Moment black man shopping for a refrigerator lightbulb in Walmart is ‘profiled and harassed’ by employee who called the cops when he refused to leave as store is ordered to pay him a record $4.4M in damages
- According to the lawsuit the employee ‘spied’ on Dovey Mangum while shopping
- The told Mangum to leave the store and called the police when he refused
- Police responded and ‘refused to take action against Mangum’ when they arrived
- Walmart later fired the employee for ‘mishandling $35 of Walmart property’
This is the moment a black man who was shopping for a refrigerator lightbulb in Walmart was profiled and harassed by an employee who called the cops when the shopper refused to leave the store.
Video shows Michael Mangum confronting Walmart employee Joe Williams, a theft prevention worker, after he caught him ‘spying’ on him.
Williams had ordered Mangum to leave the store and called police when he refused, according to a lawsuit.
Walmart has now been ordered to pay $4.4 million in damages to Mangum – $400,000 in non-economic damages and $4 million in punitive damages – by a Multnomah County jury.
Mangum’s lawyers said it was the largest discrimination case in Oregon history.
Mangum, who was 59 at the time, visited the Walmart in Wood Village on March 26, 2020, to buy a light bulb for his refrigerator.
Video shows Michael Mangum confronting Walmart employee Joe Williams (left and right), a theft prevention worker, after he caught him ‘spying’ on him
Michael Mangum, left, with his attorney Greg Kafoury. Mangum sued Walmart after he said he was racially profiled and harassed by an employee at the Walmart in Wood Village
The litigation is a landmark test of a recently passed state law allowing lawsuits against anyone who improperly calls law enforcement with the intent to discriminate, his lawyers said.

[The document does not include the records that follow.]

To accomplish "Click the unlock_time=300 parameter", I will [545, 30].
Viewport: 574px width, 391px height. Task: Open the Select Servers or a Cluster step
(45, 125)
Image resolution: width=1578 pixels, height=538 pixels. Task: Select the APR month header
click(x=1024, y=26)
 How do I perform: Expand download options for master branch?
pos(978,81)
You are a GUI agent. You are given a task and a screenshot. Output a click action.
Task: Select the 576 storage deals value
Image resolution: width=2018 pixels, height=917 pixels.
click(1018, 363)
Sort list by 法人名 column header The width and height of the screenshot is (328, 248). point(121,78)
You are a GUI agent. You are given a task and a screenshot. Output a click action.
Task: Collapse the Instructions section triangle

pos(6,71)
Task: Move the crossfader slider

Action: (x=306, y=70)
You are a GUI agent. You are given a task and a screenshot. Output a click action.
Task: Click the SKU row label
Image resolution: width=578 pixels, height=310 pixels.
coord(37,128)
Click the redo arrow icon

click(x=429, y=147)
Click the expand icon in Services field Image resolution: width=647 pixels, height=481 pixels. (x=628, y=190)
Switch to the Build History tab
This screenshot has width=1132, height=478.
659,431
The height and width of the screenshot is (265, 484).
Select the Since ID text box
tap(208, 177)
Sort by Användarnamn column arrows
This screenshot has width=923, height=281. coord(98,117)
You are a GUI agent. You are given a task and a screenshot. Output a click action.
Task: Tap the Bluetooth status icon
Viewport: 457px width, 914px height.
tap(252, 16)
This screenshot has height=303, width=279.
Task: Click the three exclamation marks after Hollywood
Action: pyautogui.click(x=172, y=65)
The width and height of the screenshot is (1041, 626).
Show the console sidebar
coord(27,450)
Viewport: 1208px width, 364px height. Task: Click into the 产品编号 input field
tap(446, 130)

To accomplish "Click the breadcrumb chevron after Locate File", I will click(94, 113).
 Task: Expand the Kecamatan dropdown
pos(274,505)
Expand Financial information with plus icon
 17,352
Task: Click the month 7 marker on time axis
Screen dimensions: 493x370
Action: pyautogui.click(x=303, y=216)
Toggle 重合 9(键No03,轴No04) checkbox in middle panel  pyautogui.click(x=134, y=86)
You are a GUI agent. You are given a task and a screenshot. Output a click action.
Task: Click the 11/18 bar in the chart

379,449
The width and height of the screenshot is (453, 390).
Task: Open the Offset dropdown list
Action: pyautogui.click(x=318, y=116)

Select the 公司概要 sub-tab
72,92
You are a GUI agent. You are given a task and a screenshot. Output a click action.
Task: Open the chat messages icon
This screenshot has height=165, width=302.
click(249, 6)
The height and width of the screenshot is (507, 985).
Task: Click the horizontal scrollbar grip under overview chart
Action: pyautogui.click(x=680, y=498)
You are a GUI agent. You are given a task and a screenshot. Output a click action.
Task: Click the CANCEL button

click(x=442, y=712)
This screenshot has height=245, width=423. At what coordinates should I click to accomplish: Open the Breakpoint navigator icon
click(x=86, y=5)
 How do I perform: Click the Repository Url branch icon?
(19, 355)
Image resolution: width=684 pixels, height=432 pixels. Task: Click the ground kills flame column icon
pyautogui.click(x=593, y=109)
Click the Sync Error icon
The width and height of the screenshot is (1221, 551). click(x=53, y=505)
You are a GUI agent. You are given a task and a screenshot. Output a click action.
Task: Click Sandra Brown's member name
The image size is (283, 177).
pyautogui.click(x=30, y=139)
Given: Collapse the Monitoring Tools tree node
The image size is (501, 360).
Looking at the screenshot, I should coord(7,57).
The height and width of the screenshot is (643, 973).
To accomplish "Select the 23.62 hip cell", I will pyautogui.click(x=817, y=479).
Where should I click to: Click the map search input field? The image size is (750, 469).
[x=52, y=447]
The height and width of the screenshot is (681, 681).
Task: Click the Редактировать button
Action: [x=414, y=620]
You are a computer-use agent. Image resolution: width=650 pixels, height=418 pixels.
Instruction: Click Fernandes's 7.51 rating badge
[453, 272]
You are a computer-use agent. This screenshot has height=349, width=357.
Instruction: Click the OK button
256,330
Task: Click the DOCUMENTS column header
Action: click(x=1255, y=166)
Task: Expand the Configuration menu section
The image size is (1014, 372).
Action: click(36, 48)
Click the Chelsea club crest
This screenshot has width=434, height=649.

After Mangum arrived at the store, he noticed store employee Williams watching him as he shopped.
Williams told Mangum to leave the store, but Mangum refused, saying he’d done nothing wrong.
Mangum’s lawyers said Williams told Mangum he was going to call the police and tell them Mangum had threatened to ‘smash him in the face.’
Williams called the non-emergency police dispatch line and told the operator he ‘had a person refusing to leave,’ the lawsuit states.
Video, recorded by Mangum, shows him confronting the Walmart employee after he caught him spying on him.
‘What did I say?’ asks Mangum. ‘What did I say to threaten you? I didn’t say anything to threaten you. What did I say?’
Williams, who was wearing a black hoodie and black ripped jeans, replied: ‘That if I kept watching you then you would slap the shit out of me’.
Magnum replied: ‘No I didn’t say that. And I’m going to find this other couple here and ask them if I said that.’
Deputies from the Multnomah County Sheriff’s Office responded after Williams called the non-emergency police dispatch line and ‘refused to take action against Mangum’, the victim’s lawyers said.
The lawyers said deputies made that decision based on Williams’ ‘shifting explanations’ for the reason he called and because of his ‘reputation for making false reports to police.’
The Walmart store is pictured. On Friday, August 19, 2022, a Multnomah County jury awarded $400,000 in non-economic damages and $4 million in punitive damages against Walmart
According to Mangum’s lawyers, the next day, Sheriff’s Sergeant Bryan White and another deputy met with the director of the Walmart and the assistant manager and explained that deputies had noticed a ‘pattern of behavior’ in which Williams would call police to report ‘dangerous active situations, such as customers physically assaulting him or other employees,’ that were not happening.
The store and Walmart corporate officials kept him on the job for several more months and fired him in July 2020 for ‘mishandling $35 of Walmart property,’ the lawsuit said.
Williams in a deposition denied the allegations that he wrongly called the police, saying Mangum had threatened to hit him.
Mangum filed the lawsuit against Walmart for negligent retention and action against person who summons police with improper intent.
‘He lives the same message of self-respect that he teaches to young people, ‘stand up for yourself when you know you’re right,” Mangum’s trial lawyer, Greg Kafoury, said in a statement.
‘Because of his courage, we were able to show the jury an unconscionable failure of responsibility by the world’s largest corporation.’
Walmart spokesperson Randy Hargrove called into question some of the claims and said Walmart considers the verdict ‘excessive’.
‘We do not tolerate discrimination. We believe the verdict is excessive and is not supported by the evidence,’ Hargrove said in a statement to the news outlet.
He said Mangum interfered with Walmart associates as they were surveilling and stopping confirmed shoplifters, and then refused to leave despite being asked to repeatedly.
‘We are reviewing our options including post-trial motions’, he said.